- **WHAT IS BEING ASKED**
Only the lines below starting at the one that contains "This screenshot has height=640, width=1052." and ending at the one that contains "Given: Uncheck Compress on Save" are to be reproduced, exactly and with both ends kept.

- **PROVIDED DATA**
□ □ □ □

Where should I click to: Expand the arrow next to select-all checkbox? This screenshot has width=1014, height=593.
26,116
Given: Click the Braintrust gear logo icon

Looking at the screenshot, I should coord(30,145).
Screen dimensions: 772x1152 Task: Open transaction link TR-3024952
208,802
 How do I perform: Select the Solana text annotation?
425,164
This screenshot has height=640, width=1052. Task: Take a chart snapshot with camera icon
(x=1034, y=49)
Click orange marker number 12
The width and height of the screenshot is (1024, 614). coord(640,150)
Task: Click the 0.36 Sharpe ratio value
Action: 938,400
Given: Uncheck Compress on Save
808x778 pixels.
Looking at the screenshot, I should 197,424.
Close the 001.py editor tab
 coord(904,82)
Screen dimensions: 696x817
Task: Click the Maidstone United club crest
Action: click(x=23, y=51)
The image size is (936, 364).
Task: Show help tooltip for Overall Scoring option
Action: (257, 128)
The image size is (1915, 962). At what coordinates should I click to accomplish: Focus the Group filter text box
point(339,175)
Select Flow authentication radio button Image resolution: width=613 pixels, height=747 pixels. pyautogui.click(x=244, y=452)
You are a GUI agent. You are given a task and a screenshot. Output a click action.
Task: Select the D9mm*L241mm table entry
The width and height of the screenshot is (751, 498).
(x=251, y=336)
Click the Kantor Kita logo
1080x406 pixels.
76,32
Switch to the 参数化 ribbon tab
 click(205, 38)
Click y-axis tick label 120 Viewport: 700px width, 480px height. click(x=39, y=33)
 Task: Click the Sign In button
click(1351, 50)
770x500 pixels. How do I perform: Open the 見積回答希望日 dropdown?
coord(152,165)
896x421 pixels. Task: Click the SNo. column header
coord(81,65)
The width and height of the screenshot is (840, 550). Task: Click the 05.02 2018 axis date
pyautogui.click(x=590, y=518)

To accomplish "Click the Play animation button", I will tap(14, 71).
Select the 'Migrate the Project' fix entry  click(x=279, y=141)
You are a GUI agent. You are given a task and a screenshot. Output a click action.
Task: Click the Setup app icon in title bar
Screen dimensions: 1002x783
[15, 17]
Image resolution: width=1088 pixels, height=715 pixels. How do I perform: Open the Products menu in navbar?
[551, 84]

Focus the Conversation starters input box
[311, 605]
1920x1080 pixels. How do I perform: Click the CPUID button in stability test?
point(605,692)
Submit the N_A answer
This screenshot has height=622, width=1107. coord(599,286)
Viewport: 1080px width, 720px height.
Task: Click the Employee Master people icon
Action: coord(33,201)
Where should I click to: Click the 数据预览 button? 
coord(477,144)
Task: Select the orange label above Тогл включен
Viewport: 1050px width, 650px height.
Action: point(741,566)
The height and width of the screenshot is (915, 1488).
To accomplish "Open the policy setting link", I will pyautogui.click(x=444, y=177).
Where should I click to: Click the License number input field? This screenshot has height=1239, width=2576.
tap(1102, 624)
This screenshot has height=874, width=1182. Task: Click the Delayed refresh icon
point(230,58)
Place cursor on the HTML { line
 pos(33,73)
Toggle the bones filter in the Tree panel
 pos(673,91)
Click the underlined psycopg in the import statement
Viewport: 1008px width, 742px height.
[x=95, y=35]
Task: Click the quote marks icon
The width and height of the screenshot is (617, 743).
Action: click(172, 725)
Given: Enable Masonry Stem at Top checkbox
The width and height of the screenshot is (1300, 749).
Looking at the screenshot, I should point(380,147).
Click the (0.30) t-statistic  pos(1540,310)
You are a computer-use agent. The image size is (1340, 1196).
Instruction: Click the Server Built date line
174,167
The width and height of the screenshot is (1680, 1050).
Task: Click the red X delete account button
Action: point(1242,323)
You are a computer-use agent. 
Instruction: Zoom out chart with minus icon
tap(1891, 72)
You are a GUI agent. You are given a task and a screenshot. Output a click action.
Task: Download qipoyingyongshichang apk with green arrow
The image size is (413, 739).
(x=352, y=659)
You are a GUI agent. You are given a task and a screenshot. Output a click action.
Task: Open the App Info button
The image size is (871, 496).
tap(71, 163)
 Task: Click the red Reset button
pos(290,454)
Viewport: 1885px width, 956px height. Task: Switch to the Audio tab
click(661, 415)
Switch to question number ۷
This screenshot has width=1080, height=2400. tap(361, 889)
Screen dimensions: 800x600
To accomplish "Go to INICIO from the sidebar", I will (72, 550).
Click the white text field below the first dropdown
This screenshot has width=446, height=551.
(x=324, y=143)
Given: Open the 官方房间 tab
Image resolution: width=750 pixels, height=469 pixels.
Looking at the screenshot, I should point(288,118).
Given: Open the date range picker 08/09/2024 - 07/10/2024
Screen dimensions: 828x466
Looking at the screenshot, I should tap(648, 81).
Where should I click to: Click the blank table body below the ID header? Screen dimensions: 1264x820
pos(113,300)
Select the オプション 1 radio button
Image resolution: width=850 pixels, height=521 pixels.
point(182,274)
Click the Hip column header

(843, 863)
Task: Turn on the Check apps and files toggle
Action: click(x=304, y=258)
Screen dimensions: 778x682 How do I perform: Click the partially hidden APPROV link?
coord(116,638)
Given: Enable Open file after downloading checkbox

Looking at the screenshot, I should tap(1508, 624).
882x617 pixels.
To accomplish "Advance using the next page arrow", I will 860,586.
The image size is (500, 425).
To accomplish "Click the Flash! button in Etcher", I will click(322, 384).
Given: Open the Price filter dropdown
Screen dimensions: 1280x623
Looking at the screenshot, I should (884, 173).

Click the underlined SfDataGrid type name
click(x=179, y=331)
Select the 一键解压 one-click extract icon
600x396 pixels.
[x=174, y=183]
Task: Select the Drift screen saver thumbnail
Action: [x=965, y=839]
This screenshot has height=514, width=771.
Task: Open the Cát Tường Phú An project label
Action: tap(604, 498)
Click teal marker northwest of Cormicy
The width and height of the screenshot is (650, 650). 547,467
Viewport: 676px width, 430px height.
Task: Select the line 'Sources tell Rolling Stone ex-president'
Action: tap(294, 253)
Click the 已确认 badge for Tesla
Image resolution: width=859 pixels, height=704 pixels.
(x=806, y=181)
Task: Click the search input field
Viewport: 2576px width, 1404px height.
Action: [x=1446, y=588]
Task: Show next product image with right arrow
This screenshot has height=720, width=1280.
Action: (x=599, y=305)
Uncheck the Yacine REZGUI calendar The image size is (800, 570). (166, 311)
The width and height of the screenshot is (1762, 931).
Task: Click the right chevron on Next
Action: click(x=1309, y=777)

□ □ □ □

- **ANSWER TO THIS PROBLEM**
This screenshot has height=640, width=1052. Task: Take a chart snapshot with camera icon
(x=1034, y=49)
Click orange marker number 12
The width and height of the screenshot is (1024, 614). coord(640,150)
Task: Click the 0.36 Sharpe ratio value
Action: 938,400
Given: Uncheck Compress on Save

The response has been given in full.